## Extracted records
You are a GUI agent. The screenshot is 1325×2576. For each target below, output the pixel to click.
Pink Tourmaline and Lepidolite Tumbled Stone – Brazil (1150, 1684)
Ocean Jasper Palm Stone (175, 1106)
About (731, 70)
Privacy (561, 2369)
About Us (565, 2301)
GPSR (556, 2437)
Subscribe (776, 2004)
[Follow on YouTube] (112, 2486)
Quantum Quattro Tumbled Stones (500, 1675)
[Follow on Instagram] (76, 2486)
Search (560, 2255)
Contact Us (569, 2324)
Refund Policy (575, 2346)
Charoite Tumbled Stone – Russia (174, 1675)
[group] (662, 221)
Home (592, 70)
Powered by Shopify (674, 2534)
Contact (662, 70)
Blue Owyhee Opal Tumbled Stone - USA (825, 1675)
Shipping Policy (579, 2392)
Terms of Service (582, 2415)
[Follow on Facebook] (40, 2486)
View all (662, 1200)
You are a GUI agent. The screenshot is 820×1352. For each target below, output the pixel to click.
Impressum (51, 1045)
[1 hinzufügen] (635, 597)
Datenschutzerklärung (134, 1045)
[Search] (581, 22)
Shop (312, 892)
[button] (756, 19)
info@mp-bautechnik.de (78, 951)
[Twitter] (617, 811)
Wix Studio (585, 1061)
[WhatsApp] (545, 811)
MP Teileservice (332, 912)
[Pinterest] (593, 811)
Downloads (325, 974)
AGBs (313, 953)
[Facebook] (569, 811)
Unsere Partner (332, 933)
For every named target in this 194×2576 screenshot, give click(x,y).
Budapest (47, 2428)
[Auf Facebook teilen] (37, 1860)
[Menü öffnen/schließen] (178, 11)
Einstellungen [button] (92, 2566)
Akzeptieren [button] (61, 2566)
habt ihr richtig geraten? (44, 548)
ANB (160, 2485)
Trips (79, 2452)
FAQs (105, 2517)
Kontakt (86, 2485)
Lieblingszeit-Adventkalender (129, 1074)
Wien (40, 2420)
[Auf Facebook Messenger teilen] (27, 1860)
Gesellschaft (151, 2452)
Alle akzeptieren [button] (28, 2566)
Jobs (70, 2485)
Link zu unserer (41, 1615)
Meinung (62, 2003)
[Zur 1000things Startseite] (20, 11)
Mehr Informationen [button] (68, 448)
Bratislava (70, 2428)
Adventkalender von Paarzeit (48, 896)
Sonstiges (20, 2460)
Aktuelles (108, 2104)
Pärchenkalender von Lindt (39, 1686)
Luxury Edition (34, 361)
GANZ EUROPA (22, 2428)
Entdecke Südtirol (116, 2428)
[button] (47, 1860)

## Exercise objective
Copy exactly the lines from the one containing "Aktuelles (108, 2104)" through the last line of the records, both included, and nothing else.

## Reply to the exercise
Aktuelles (108, 2104)
Pärchenkalender von Lindt (39, 1686)
Luxury Edition (34, 361)
GANZ EUROPA (22, 2428)
Entdecke Südtirol (116, 2428)
[button] (47, 1860)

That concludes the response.